From Darkness to Light / Part 1

Posted on November 20, 2010

2


“Where is she?!” The familiar voice was getting closer and closer.

I thought I was safe in the shower.

I froze.

“In there?” Whap!

The shower curtain flew open and my worst nightmare stood in front of me. Towel…where was my towel?!!! She wouldn’t let me pass. I was stuck, in shock and humiliated.

My college ballet teacher started ranting about how I looked. “Blah blah blah blah blah ….too thin…blah blah more blah blah this can’t go on any longer!…blah blah blah…” When she’d had her say she slithered away. I turned off the shower and slinked into the locker room trying to avoid eye contact with the other dancers who were quietly watching me, all other conversations on hold.

Oh, great. Here she comes again.

Across the studio, to my side, staring at me with her hands on her hips.

I just kept up with the barre exercise, throwing my leg up to the side as I tried to remember to count and to breathe.

Slam! My leg hit her hand meeting it at shoulder level. I almost fell as she shoved it back towards the floor.

“Harder!” she said  staring at me. “Higher!” I never looked at her. I just told myself to keep going. You can do this. This is what the military must feel like. She was relentless. Just don’t cry. If she sees you break she’ll know she got under your skin. Eventually she tired of the game and went to sit near the piano.

This scene repeated itself in different variations for months. I felt such intense anger for her…and fear. Everyone would tell me, “Betsy, she cares about you. She’s just trying to help.” Then leave me alone and let me dance.

How did I get in this nightmare? And when was I going to wake up and be a normal person like everyone else on campus? What was happening to me? I had no answers, just clues.

It’s so hard to go back to the feelings of those years in college, about 30 years now. I was a ballet major, minoring in languages. I remember distinctly walking across campus one day from one dance class, sweating still and feeling upset about something that’d happened. I don’t remember the specifics, but dancing was getting so awful. I was not able to separate my love for dancing from the emotions of competing needed to stay in the program.

The thought as I walked was to try anorexia. Just stop eating. I could compete with myself and I knew I could win. The bad feelings I’d been having from class were suddenly forgotten and I felt lighter than air knowing I had a new mission to focus on. Where had that thought come from? I’d only just recently heard the term anorexia. I knew nothing more than it was associated with extreme weight loss. That was it. But, the most important aspect of this new thing going on in my life was that it was a secret.

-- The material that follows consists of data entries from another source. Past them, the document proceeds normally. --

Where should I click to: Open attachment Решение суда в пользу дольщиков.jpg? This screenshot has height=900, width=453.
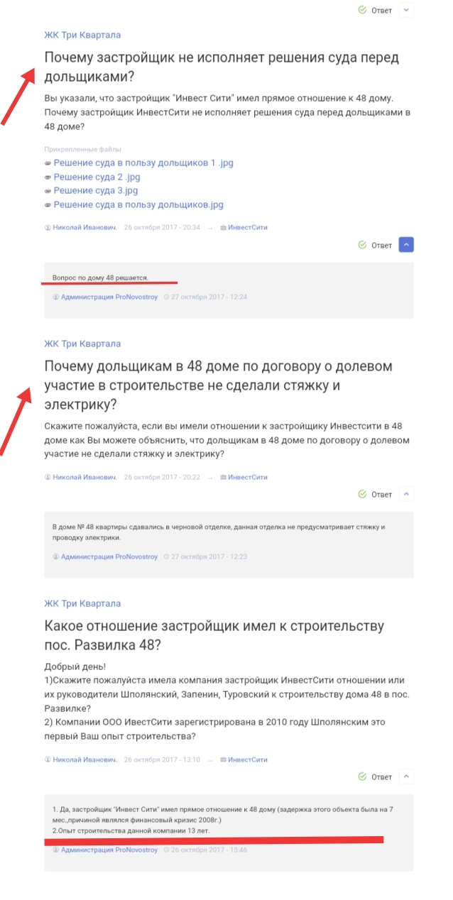coord(138,204)
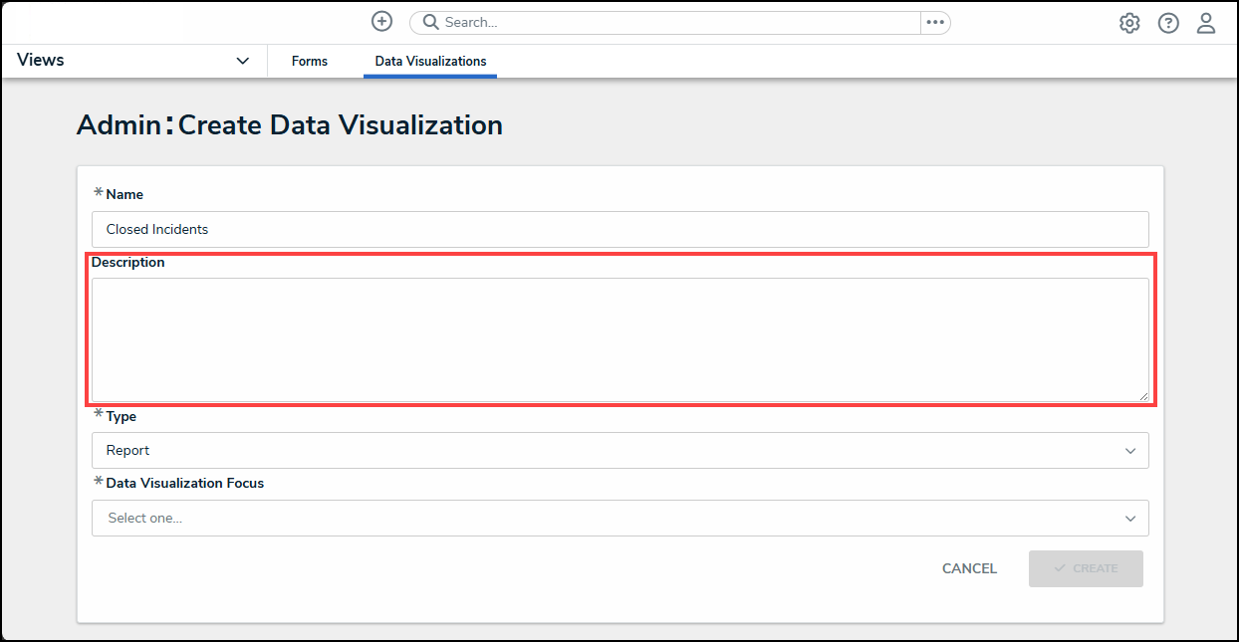Click the Type field chevron arrow
1239x642 pixels.
[x=1130, y=451]

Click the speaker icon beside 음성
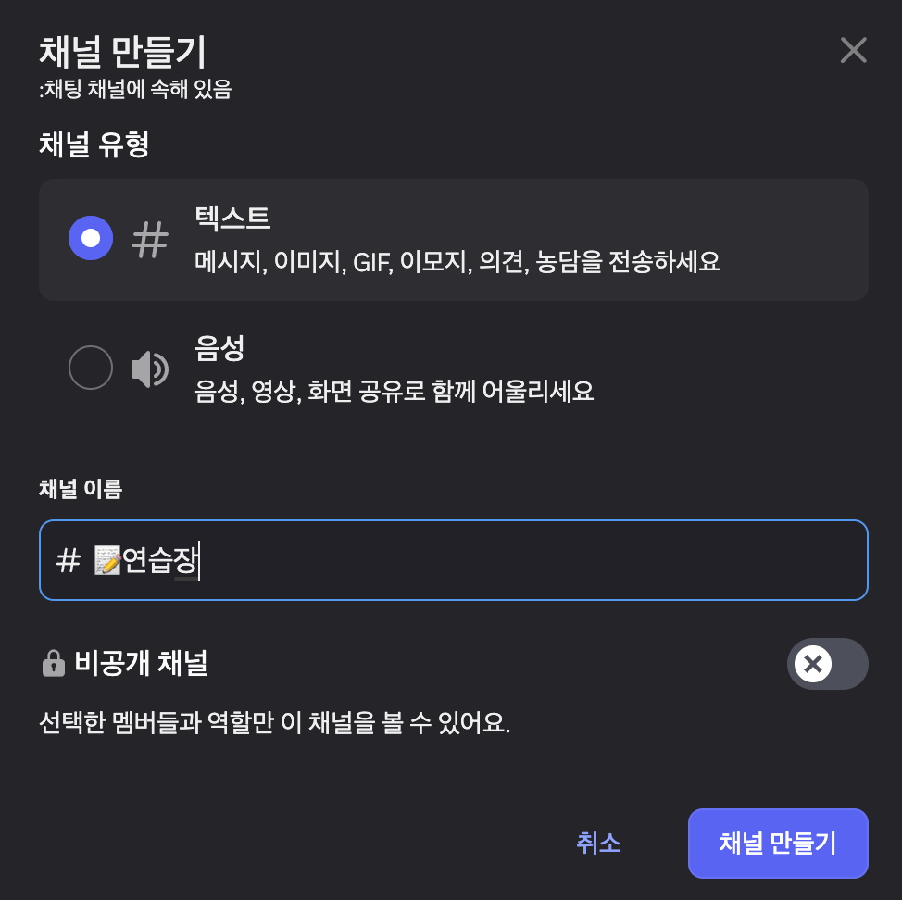(148, 368)

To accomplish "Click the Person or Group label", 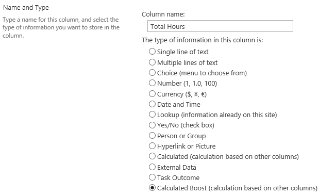I will point(181,136).
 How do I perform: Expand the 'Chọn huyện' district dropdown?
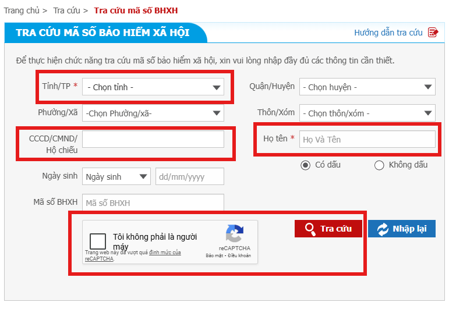coord(367,87)
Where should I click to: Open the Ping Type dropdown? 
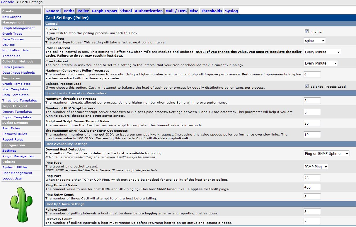(x=316, y=167)
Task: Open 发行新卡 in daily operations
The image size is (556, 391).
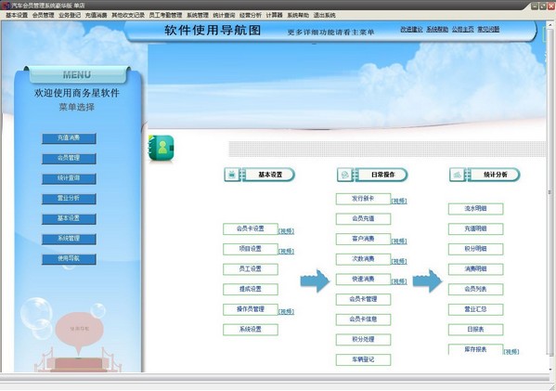Action: (x=363, y=199)
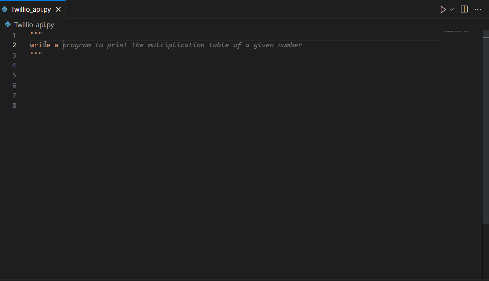Close the Twillio_api.py tab

click(x=58, y=9)
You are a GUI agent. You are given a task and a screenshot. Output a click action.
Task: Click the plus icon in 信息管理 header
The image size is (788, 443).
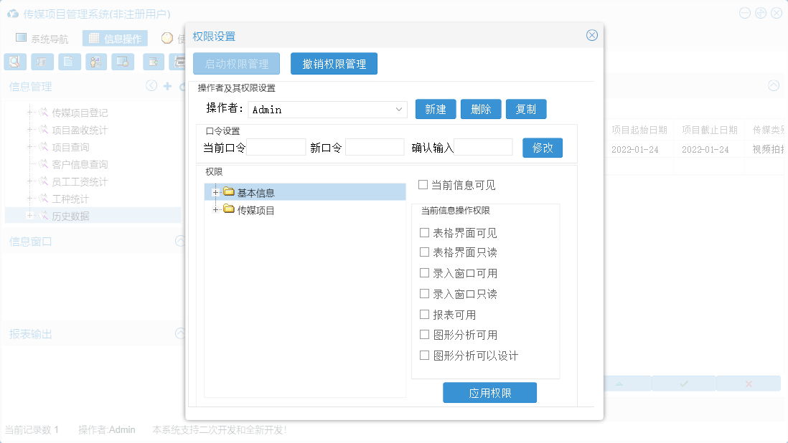click(x=167, y=86)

I felt so much power in that.

The adrenalin from that decision carried me through the initial struggles I had with overcoming the urge to satisfy my hunger. I began seeing the weight slip off. That’s not a difficult thing when you’re dancing all day in between classes that take you back and forth across campus.

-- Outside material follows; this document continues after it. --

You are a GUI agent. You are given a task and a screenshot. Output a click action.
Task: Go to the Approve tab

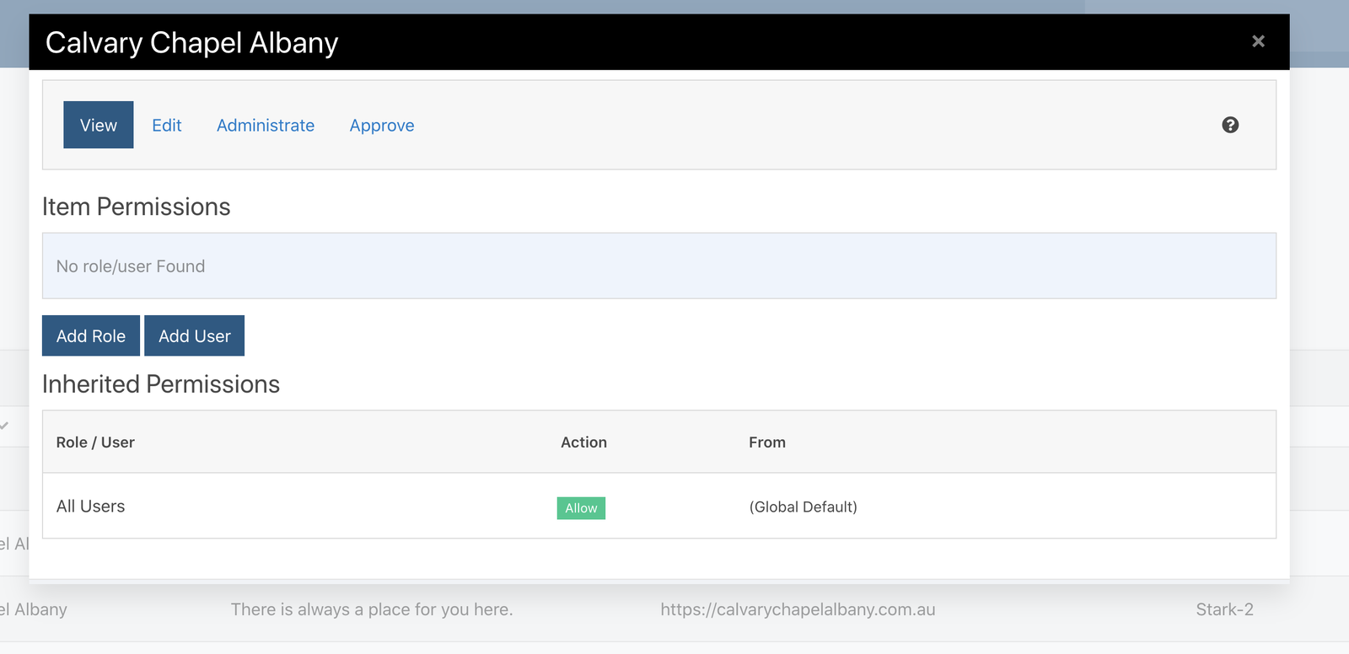pos(382,126)
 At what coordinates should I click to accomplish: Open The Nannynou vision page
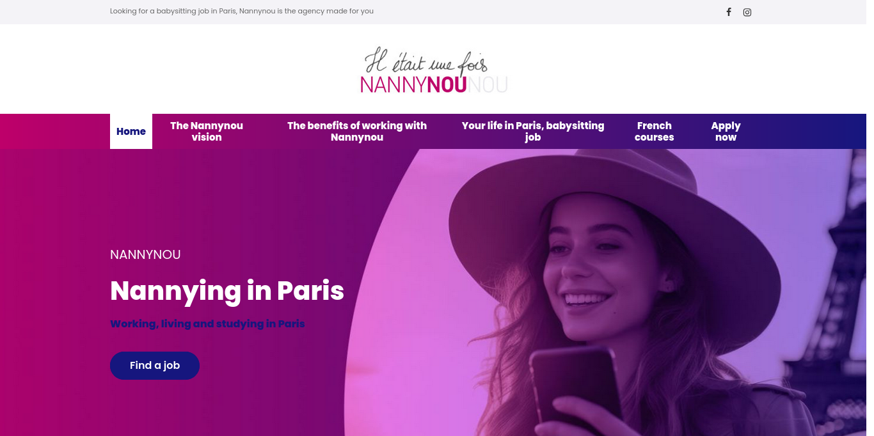207,132
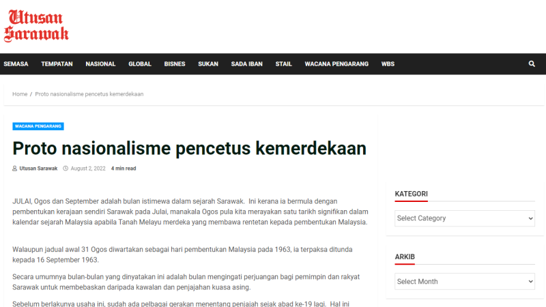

When I started seeing progress the adrenalin spiked again. I’d offer to walk into the city if anyone needed anything, no matter what time of night it was. I have a memory of carrying a 25 lb. bag of potting soil back to the dorms for someone, and a dozen bagels from the Bagel Nosh for many others. That was weird! I started swimming a mile in the campus pool at 5am every morning, and running around the football field at nighttime before bed.

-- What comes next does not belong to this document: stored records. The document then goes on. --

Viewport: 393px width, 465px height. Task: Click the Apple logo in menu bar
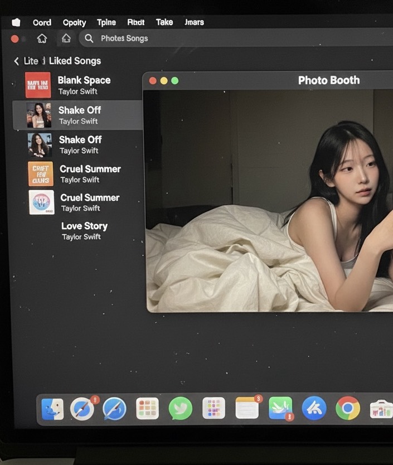click(16, 22)
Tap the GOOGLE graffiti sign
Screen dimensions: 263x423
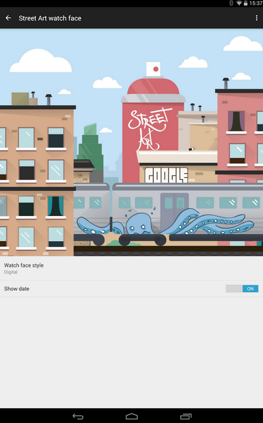[x=166, y=175]
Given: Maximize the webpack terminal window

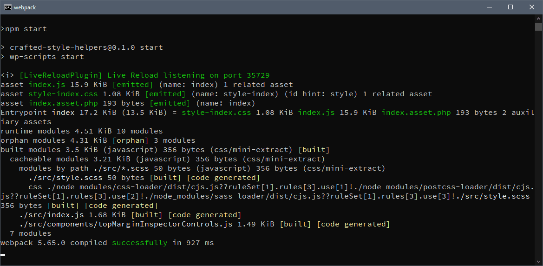Looking at the screenshot, I should 510,7.
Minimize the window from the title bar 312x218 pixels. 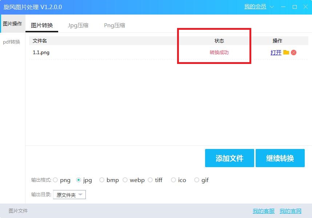tap(283, 7)
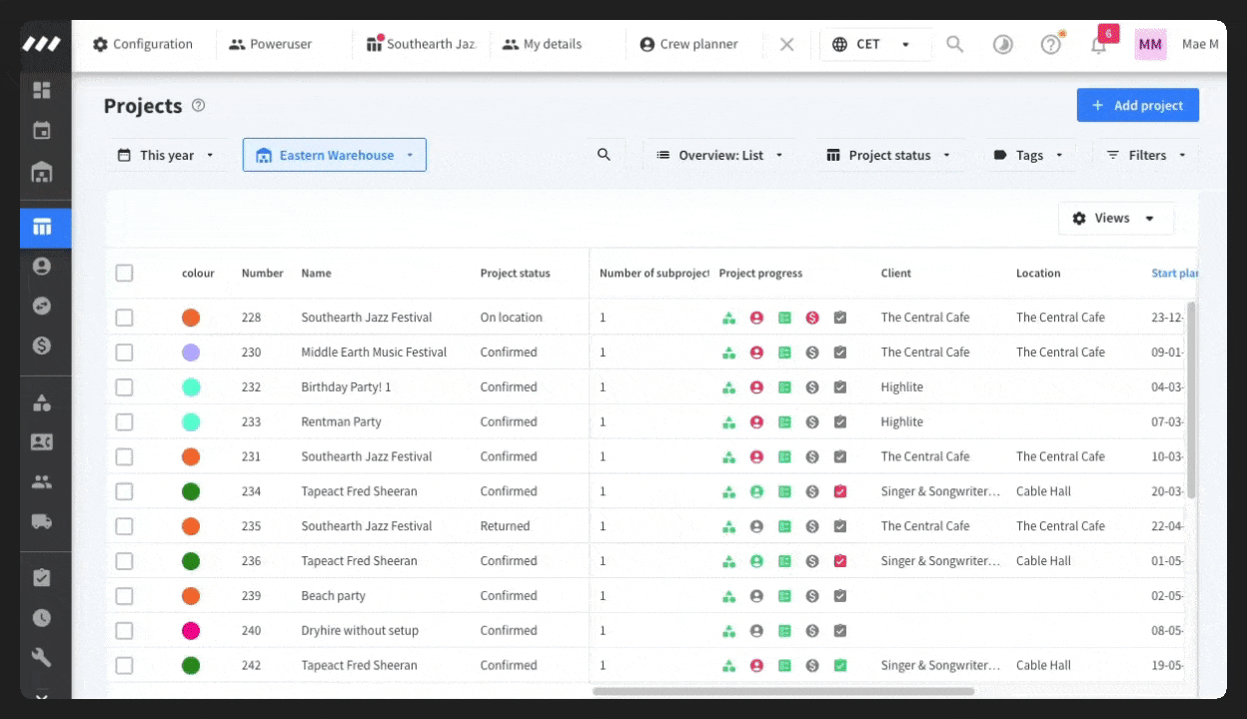Click the search magnifier next to Overview: List
The width and height of the screenshot is (1247, 719).
click(604, 155)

I was so hungry. All I thought about was food. But, when friends started commenting on my weight loss I felt very conspicuous and couldn’t let anyone see me give in to eating because that would mean weakness. It would mean that I didn’t have any self-control. But I was very much in control. And I was going to win no matter what anyone said, what anyone did, or what temptation came my way. I was so naive.